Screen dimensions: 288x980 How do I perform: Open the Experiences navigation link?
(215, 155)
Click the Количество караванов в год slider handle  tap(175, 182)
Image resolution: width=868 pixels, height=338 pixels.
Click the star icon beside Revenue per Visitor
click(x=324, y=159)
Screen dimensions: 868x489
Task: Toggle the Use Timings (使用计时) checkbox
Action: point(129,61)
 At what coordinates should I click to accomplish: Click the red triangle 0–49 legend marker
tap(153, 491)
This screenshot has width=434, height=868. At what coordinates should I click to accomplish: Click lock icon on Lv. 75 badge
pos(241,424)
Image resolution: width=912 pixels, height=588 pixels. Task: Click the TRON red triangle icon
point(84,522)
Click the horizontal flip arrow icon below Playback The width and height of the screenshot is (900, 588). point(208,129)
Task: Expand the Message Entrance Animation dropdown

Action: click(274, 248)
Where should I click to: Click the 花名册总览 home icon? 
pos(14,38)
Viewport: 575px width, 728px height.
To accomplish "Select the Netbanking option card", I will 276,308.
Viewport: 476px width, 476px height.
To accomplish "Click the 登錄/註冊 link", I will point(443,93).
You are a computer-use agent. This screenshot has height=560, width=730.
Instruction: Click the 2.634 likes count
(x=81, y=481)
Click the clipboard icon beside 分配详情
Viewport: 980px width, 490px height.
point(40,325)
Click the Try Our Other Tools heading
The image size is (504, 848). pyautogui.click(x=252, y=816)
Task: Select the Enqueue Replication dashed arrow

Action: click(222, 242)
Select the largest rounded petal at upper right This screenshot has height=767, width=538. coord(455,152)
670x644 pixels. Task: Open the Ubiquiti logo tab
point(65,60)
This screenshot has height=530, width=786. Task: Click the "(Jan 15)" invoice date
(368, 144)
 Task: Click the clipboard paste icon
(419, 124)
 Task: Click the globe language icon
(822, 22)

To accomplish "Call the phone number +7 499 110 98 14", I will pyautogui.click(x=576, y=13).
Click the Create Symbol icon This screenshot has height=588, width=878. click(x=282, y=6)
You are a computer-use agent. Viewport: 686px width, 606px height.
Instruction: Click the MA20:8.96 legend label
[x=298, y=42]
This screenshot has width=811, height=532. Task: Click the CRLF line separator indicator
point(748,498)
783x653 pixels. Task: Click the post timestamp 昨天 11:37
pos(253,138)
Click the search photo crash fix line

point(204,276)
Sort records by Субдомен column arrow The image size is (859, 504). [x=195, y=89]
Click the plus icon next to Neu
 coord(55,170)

**Brief:**
Write out each record exactly, without addition or omission.

**Result for this task:**
Screen dimensions: 288x980 How do I perform: Open the Experiences navigation link?
(215, 155)
Click the Количество караванов в год slider handle  tap(175, 182)
Image resolution: width=868 pixels, height=338 pixels.
Click the star icon beside Revenue per Visitor
click(x=324, y=159)
Screen dimensions: 868x489
Task: Toggle the Use Timings (使用计时) checkbox
Action: point(129,61)
 At what coordinates should I click to accomplish: Click the red triangle 0–49 legend marker
tap(153, 491)
This screenshot has width=434, height=868. At what coordinates should I click to accomplish: Click lock icon on Lv. 75 badge
pos(241,424)
Image resolution: width=912 pixels, height=588 pixels. Task: Click the TRON red triangle icon
point(84,522)
Click the horizontal flip arrow icon below Playback The width and height of the screenshot is (900, 588). point(208,129)
Task: Expand the Message Entrance Animation dropdown

Action: click(274, 248)
Where should I click to: Click the 花名册总览 home icon? 
pos(14,38)
Viewport: 575px width, 728px height.
To accomplish "Select the Netbanking option card", I will 276,308.
Viewport: 476px width, 476px height.
To accomplish "Click the 登錄/註冊 link", I will point(443,93).
You are a computer-use agent. This screenshot has height=560, width=730.
Instruction: Click the 2.634 likes count
(x=81, y=481)
Click the clipboard icon beside 分配详情
Viewport: 980px width, 490px height.
point(40,325)
Click the Try Our Other Tools heading
The image size is (504, 848). pyautogui.click(x=252, y=816)
Task: Select the Enqueue Replication dashed arrow

Action: click(222, 242)
Select the largest rounded petal at upper right This screenshot has height=767, width=538. coord(455,152)
670x644 pixels. Task: Open the Ubiquiti logo tab
point(65,60)
This screenshot has height=530, width=786. Task: Click the "(Jan 15)" invoice date
(368, 144)
 Task: Click the clipboard paste icon
(419, 124)
 Task: Click the globe language icon
(822, 22)

To accomplish "Call the phone number +7 499 110 98 14", I will pyautogui.click(x=576, y=13).
Click the Create Symbol icon This screenshot has height=588, width=878. click(x=282, y=6)
You are a computer-use agent. Viewport: 686px width, 606px height.
Instruction: Click the MA20:8.96 legend label
[x=298, y=42]
This screenshot has width=811, height=532. Task: Click the CRLF line separator indicator
point(748,498)
783x653 pixels. Task: Click the post timestamp 昨天 11:37
pos(253,138)
Click the search photo crash fix line

point(204,276)
Sort records by Субдомен column arrow The image size is (859, 504). [x=195, y=89]
Click the plus icon next to Neu
 coord(55,170)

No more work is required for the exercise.